The only baffling part is the external access is not working when I’m home connected to my router, I don’t have this problem anywhere else when on the VPN.

That’s wicked nice to know, holy shit. Thanks. I think you just solved some problems that I’ve done full reinstalls to fix, had I known.

That I’ll have to check when I return home. To check for DNS resolve, I suppose a simple ping to an external site while on VPN should tell me…? I do know I have changed the DNS settings in the router to use Googles… might be worth me taking a peek at.

I would agree /u/theethyr about DNS resolution. The Padavan firmware may not realize it needs to still resolve DNS requests, instead it’s forwarding those on to your company and the break down is happening somewhere in that chain.

Have you used AsusWRT Merlin, AdvancedTomato, or stock and tested, or even an old router laying around. Padavan seems to be a pretty obscure firmware that many would have no idea how to troubleshoot.

Yes a ping will tell you if DNS resolution failed. The DNS settings on the router may not be relevant. Your VPN client will likely override the DNS server used by your laptop.

You may know this already, but ping with a domain name as well as an IP address. For example, “ping google.com” and “ping 172.217.11.14”. If the first fails but the second works then it’s a DNS issue.

For some reason the N56U is left out with a lot of the other custom firmware providers. Merlin and AT do not list my router as a supported device. I did mention in my OP that I tested it out on the stock firmware as well with no luck, but I may try again in case I for some reason am only thinking I tested it on stock…

When not on VPN, ping if fine, when on VPN, ping to both google.com and it’s IP all timeout. ipconfig /all shows DNS servers as Googles (8.8.4.4 and 8.8.8.8).

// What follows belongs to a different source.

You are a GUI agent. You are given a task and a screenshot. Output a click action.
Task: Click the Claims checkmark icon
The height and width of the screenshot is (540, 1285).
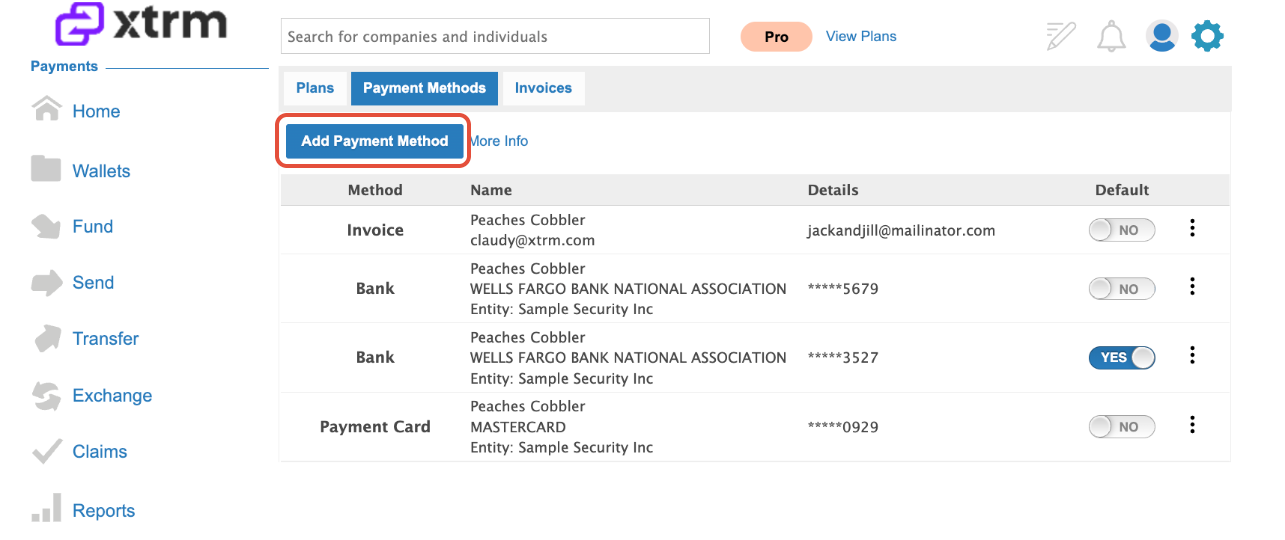(46, 451)
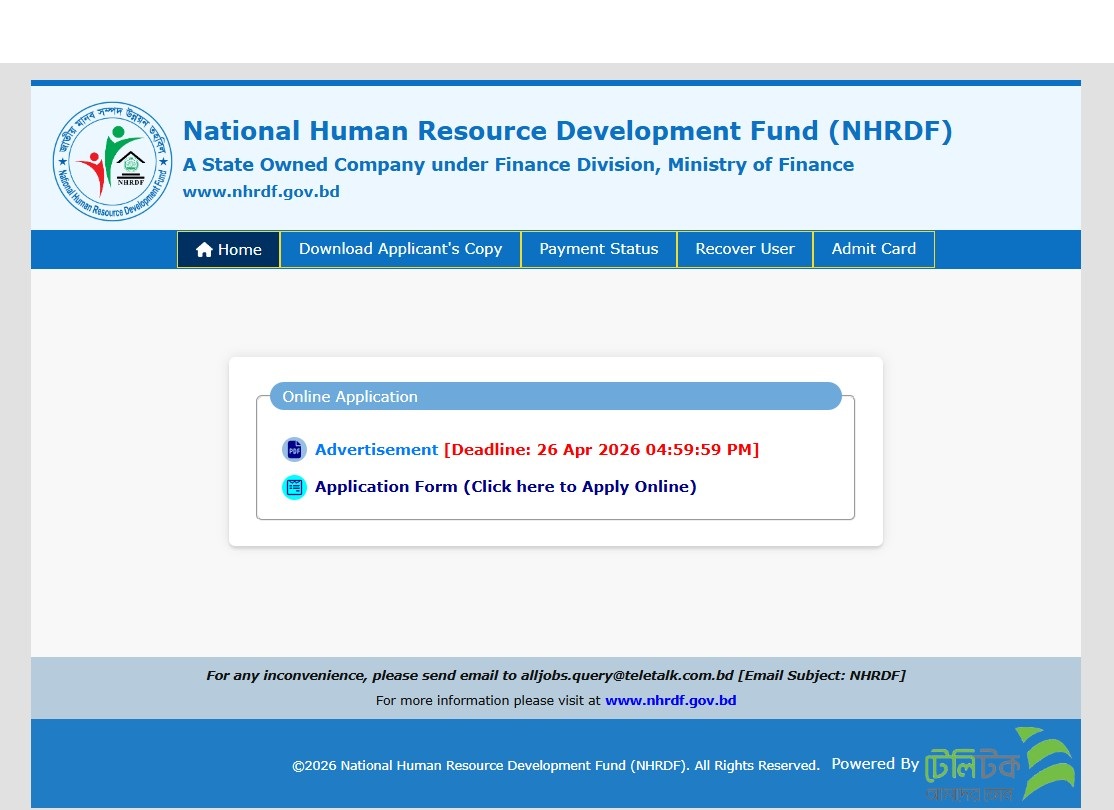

I have the netstat -nr table in front of me, but not sure what exactly I am looking for to be honest… my router serves up IPs in the 192.168.2.x neighborhood.

https://asuswrt.lostrealm.ca/about

It’s listed as supported by both, I can’t link the merlin download (work web filter blocks it). It sounds like a DNS issue though. When your connected to the VPN, what does “ipconfig /all” return for your DNS.

Could also try manually setting a DNS server as well when on the VPN.

If you’re on the company vpn and you manually set your dns, maybe that could be your issue. Try disabling your manual settings on the router?

When you ping google.com, does it resolve to an IP address? For example:

$ ping google.com
PING google.com (216.58.194.174): 56 data bytes

Did you try tracerouting to 8.8.8.8?

I have the N56U, not the AC.

Once I get home in a few hours, I will check the DNS resolving and such and report back.

I’ll give this a shot tonight, seemed like a no-brainer to try but of course I didn’t think of it.

When on VPN and I ping Google.com, yes it returned an IP address, just all timed out. I did not try a tracert on the DNS server IPs though. I’m going to try /u/Gh0st1y idea and remove the manual DNS setting in the router this evening.

Whoops, completely different. The AC uses ARM and has all the TrendMicro features. Looks like the older N MIPS version is supported by LEDE (OpenWRT) if you have v1.

Anyways DNS is likely the culprit. You might want to right down your work DNS server IP so you can test using it and a public DNS.

If you’re getting an IP address for Google.com then changing the DNS settings on your router probably won’t help. No harm trying. I think the traceroute will provide more insight. It’d be great if you can collect it from two places: your place and your folks’place.